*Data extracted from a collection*
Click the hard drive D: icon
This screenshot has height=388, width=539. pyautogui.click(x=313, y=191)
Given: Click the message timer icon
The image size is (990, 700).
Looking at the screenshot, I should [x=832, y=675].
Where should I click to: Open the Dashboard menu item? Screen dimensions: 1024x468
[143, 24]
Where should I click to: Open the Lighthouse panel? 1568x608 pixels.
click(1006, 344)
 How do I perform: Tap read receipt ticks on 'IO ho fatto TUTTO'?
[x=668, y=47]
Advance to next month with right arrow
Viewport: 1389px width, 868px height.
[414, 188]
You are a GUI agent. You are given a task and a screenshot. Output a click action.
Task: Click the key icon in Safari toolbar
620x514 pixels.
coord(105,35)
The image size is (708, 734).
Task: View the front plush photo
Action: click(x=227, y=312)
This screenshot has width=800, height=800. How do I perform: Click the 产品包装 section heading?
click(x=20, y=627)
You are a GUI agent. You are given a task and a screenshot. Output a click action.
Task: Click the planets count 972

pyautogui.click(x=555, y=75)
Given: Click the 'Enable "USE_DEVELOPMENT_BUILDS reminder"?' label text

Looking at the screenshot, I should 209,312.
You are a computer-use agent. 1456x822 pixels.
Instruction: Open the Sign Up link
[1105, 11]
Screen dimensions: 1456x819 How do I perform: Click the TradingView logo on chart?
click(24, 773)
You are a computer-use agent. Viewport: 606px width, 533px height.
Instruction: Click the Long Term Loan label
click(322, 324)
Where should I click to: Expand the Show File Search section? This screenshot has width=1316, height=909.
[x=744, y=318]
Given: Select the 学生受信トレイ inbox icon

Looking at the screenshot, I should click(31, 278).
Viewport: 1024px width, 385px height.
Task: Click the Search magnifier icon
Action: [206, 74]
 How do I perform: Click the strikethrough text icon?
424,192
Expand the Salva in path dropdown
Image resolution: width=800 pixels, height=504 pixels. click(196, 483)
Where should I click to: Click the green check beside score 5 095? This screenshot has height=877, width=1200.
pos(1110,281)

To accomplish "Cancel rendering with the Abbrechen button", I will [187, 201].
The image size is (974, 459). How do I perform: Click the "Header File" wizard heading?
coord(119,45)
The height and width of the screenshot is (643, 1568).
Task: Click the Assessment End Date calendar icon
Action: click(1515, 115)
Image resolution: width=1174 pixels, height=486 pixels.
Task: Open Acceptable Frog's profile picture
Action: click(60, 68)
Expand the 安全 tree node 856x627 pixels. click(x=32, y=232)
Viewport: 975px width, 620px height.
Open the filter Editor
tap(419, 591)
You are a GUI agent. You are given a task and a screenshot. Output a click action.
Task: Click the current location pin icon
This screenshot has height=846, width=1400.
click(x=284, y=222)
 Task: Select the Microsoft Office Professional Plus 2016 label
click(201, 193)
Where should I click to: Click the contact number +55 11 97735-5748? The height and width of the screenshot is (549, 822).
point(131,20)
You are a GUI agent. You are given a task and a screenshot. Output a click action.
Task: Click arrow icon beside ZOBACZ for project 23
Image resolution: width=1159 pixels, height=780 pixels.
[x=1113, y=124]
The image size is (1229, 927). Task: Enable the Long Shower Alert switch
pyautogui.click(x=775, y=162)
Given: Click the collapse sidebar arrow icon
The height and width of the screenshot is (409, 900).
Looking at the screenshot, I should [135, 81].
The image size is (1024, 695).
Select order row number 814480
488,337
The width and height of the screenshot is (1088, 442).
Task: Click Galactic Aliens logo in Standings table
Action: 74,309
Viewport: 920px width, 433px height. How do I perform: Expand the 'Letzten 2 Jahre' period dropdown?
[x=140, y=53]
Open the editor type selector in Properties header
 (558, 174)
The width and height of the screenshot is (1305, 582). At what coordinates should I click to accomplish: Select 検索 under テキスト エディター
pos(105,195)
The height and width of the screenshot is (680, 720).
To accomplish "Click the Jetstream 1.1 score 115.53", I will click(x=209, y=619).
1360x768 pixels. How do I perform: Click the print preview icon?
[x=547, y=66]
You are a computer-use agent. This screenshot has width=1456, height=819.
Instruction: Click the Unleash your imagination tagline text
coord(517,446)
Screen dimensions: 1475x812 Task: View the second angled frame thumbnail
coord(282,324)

*Work to complete*
Write the entries out once more, exactly as given.

*Answer below*
Click the hard drive D: icon
This screenshot has height=388, width=539. pyautogui.click(x=313, y=191)
Given: Click the message timer icon
The image size is (990, 700).
Looking at the screenshot, I should [x=832, y=675].
Where should I click to: Open the Dashboard menu item? Screen dimensions: 1024x468
[143, 24]
Where should I click to: Open the Lighthouse panel? 1568x608 pixels.
click(1006, 344)
 How do I perform: Tap read receipt ticks on 'IO ho fatto TUTTO'?
[x=668, y=47]
Advance to next month with right arrow
Viewport: 1389px width, 868px height.
[414, 188]
You are a GUI agent. You are given a task and a screenshot. Output a click action.
Task: Click the key icon in Safari toolbar
620x514 pixels.
coord(105,35)
The image size is (708, 734).
Task: View the front plush photo
Action: click(x=227, y=312)
This screenshot has width=800, height=800. How do I perform: Click the 产品包装 section heading?
click(x=20, y=627)
You are a GUI agent. You are given a task and a screenshot. Output a click action.
Task: Click the planets count 972

pyautogui.click(x=555, y=75)
Given: Click the 'Enable "USE_DEVELOPMENT_BUILDS reminder"?' label text

Looking at the screenshot, I should 209,312.
You are a computer-use agent. 1456x822 pixels.
Instruction: Open the Sign Up link
[1105, 11]
Screen dimensions: 1456x819 How do I perform: Click the TradingView logo on chart?
click(24, 773)
You are a computer-use agent. Viewport: 606px width, 533px height.
Instruction: Click the Long Term Loan label
click(322, 324)
Where should I click to: Expand the Show File Search section? This screenshot has width=1316, height=909.
[x=744, y=318]
Given: Select the 学生受信トレイ inbox icon

Looking at the screenshot, I should click(31, 278).
Viewport: 1024px width, 385px height.
Task: Click the Search magnifier icon
Action: [206, 74]
 How do I perform: Click the strikethrough text icon?
424,192
Expand the Salva in path dropdown
Image resolution: width=800 pixels, height=504 pixels. click(196, 483)
Where should I click to: Click the green check beside score 5 095? This screenshot has height=877, width=1200.
pos(1110,281)

To accomplish "Cancel rendering with the Abbrechen button", I will [187, 201].
The image size is (974, 459). How do I perform: Click the "Header File" wizard heading?
coord(119,45)
The height and width of the screenshot is (643, 1568).
Task: Click the Assessment End Date calendar icon
Action: click(1515, 115)
Image resolution: width=1174 pixels, height=486 pixels.
Task: Open Acceptable Frog's profile picture
Action: click(60, 68)
Expand the 安全 tree node 856x627 pixels. click(x=32, y=232)
Viewport: 975px width, 620px height.
Open the filter Editor
tap(419, 591)
You are a GUI agent. You are given a task and a screenshot. Output a click action.
Task: Click the current location pin icon
This screenshot has height=846, width=1400.
click(x=284, y=222)
 Task: Select the Microsoft Office Professional Plus 2016 label
click(201, 193)
Where should I click to: Click the contact number +55 11 97735-5748? The height and width of the screenshot is (549, 822).
point(131,20)
You are a GUI agent. You are given a task and a screenshot. Output a click action.
Task: Click arrow icon beside ZOBACZ for project 23
Image resolution: width=1159 pixels, height=780 pixels.
[x=1113, y=124]
The image size is (1229, 927). Task: Enable the Long Shower Alert switch
pyautogui.click(x=775, y=162)
Given: Click the collapse sidebar arrow icon
The height and width of the screenshot is (409, 900).
Looking at the screenshot, I should [135, 81].
The image size is (1024, 695).
Select order row number 814480
488,337
The width and height of the screenshot is (1088, 442).
Task: Click Galactic Aliens logo in Standings table
Action: 74,309
Viewport: 920px width, 433px height. How do I perform: Expand the 'Letzten 2 Jahre' period dropdown?
[x=140, y=53]
Open the editor type selector in Properties header
 (558, 174)
The width and height of the screenshot is (1305, 582). At what coordinates should I click to accomplish: Select 検索 under テキスト エディター
pos(105,195)
The height and width of the screenshot is (680, 720).
To accomplish "Click the Jetstream 1.1 score 115.53", I will click(x=209, y=619).
1360x768 pixels. How do I perform: Click the print preview icon?
[x=547, y=66]
You are a computer-use agent. This screenshot has width=1456, height=819.
Instruction: Click the Unleash your imagination tagline text
coord(517,446)
Screen dimensions: 1475x812 Task: View the second angled frame thumbnail
coord(282,324)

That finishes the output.